Mapuche student leader’s arrest a disgrace

TUESDAY, 07 FEBRUARY 2012 18:06

WRITTEN BY BRITTANY PETERSON

Whether it was police carelessness or intentional, any human deserves better treatment.

José Ancalao, spokesperson for the Federation of Mapuche Students and member of CONFECH, suffered a broken nose when police arrested him in early January after trying to speak with the officers violently arresting a fellow Mapuche at a protest in Temuco. The protest, held on the fourth anniversary of the murder of Matías Catrileo, saw a total of 16 arrests, including Catrileo’s mother and sister.

open-peterson
José Ancalao after the protest. (Photo by José Ancalao) 

"I only went toward [the police] when they detained Diego Saldivia Mankilef. I didn't even insult them when they started to hit me and say 'Talk now, Indian, you piece of shit,' and other allusions to my position as a student leader," said Ancalao.

If found guilty of public disruption at his trial on Feb. 14, he faces a possible 341-day prison sentence.

With this incident and the pending trial, the Chilean government is clearly confusing, perhaps intentionally, its self-preservation with pursuit of justice. When a government fears losing its power or influence, it kicks into survival mode to fight off any imminent threat. This is a basic form of self-preservation. As the Sebastián Piñera administration faces power threats inherent in many legitimate demands by the Mapuche and student movements, it employs the token undemocratic response of actively oppressing, in many forms, these movements and their leaders.

It is this threat to its power that moves a country’s police force to violently arrest young people. While Ancalao has recovered from the relatively minor injury, the most unsettling part is that the police brutality toward this young man came as no surprise for several reasons.

The Mapuche activists have regularly been targeted as terrorists under Chile’s Anti-terrorism Law N°18.314, often receiving unduly harsh punishments. While the law initially applied to a few cases of arson over the last decade, it is now being used to target important Mapuche leaders.

Additionally, the demonstration that took place on Jan. 4 was unauthorized. As we have witnessed in unauthorized demonstrations associated with the student movement, this means police can get away with arresting anyone who even slightly gets in their way. In an act of peaceful civil disobedience, a few protesters hung a banner from the roof of City Hall to demand justice for the 2008 murder of Catrileo by a Chilean police officer. The officer, Walter Ramírez, was granted impunity by the Supreme Court in December 2011. Although Ancalao, who was not actually on the roof, acknowledged attempting to peacefully intervene with police officers in the street outside of City Hall as the protesters were arrested, police apparently considered his effort to converse with them a crime.
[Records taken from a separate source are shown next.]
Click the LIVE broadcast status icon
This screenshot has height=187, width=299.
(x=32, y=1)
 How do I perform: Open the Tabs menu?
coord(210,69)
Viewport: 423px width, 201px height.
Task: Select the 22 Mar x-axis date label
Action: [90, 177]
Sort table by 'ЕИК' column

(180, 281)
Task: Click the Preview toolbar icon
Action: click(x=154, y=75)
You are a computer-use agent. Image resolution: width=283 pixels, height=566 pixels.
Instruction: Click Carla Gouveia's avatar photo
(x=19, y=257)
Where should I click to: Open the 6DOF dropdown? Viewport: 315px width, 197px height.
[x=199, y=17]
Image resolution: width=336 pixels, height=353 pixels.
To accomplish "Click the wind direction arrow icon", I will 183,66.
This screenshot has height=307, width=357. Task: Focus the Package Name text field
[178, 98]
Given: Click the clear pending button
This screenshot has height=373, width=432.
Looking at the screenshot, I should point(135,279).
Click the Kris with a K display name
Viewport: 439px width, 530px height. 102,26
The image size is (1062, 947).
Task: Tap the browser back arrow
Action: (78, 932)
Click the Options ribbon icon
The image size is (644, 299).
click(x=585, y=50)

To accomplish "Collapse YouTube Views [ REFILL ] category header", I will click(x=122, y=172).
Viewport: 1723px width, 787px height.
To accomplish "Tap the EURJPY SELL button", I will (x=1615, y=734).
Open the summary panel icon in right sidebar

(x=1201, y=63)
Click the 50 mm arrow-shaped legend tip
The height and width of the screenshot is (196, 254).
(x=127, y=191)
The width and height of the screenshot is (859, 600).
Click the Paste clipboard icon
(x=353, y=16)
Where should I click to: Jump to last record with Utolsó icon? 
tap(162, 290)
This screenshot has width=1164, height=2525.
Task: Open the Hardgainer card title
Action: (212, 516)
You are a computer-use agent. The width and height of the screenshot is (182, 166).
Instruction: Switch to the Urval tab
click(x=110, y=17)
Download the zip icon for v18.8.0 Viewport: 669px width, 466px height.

Finally, Ancalao’s unwarranted arrest comes as little surprise when considering his important role in the student movement that swept across Chile in 2011. There appears to be little disagreement among government officials about the influence of Ancalao, his Mapuche and student peers, their well-researched and rational arguments, and their influence upon the majority of Chileans. This past year, the student movement effectively called into question key laws, political institutions, and the neoliberal economic model that has allowed Chile the social and economic stability that made it South America's first OECD nation in 2010.

Clearly, the government is concerned.

The same day as Ancalao’s arrest, Camila Vallejo tweeted, "Chile continues abusing its power to repress all social fighters. Strength, Ancalao."

The world is replete with examples of governments, both democratic and non-democratic, that have deployed a heavy-handed police force as a means to defend the government’s interests and its supporters. The countries of the Arab Spring plus Greece, England, the U.S., and others have seen this story play out again and again. Yet in democratic nations, it is the responsibility of the people to speak out and yell “shame!” to their representatives who use any tactic--be it aggressive or playing deaf--to repress a social movement.

I am not Chilean. I am a grateful immigrant trying to build a life and a career for myself here. The responsibility is yours, queridos Chilenos, to say “basta!” and to support those who support peace and justice.

While we hope for the best, if Ancalao is found guilty of public disorder on Feb. 14, I invite you to join me in calling la Moneda and peacefully taking to the streets to show our intolerance for such unjust actions.